[Saved data entries]
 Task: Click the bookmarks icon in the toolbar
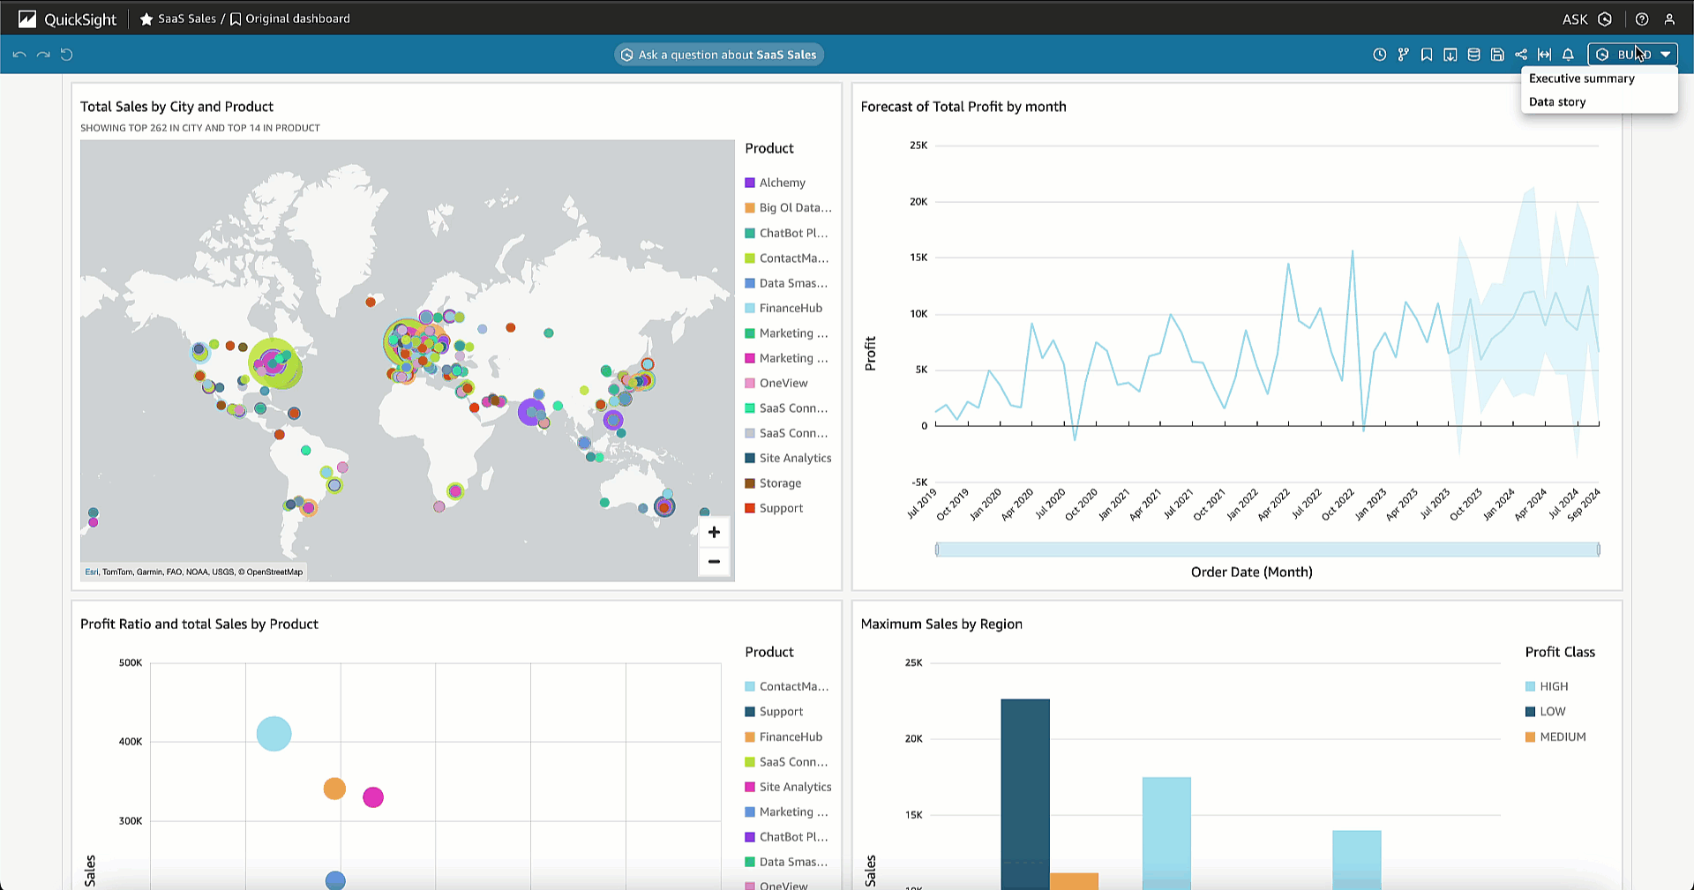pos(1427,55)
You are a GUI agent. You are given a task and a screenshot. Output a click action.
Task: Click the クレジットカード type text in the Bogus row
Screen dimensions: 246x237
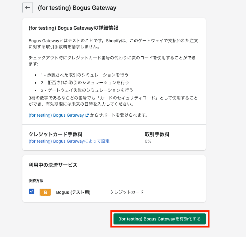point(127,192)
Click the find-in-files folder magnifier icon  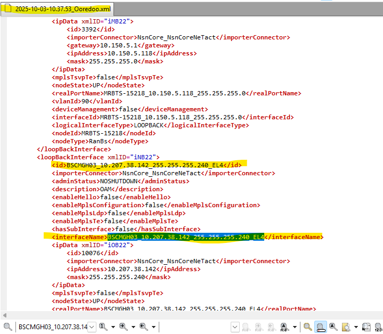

> **Task goal**: Copy each entry above exactly; drop the pictures.

> **Result for this exercise**:
 Task: Click the bookmarks icon in the toolbar
pos(1427,55)
You are a GUI agent. You are given a task and a screenshot. Output a click action.
Task: Click the クレジットカード type text in the Bogus row
Screen dimensions: 246x237
point(127,192)
Click the find-in-files folder magnifier icon  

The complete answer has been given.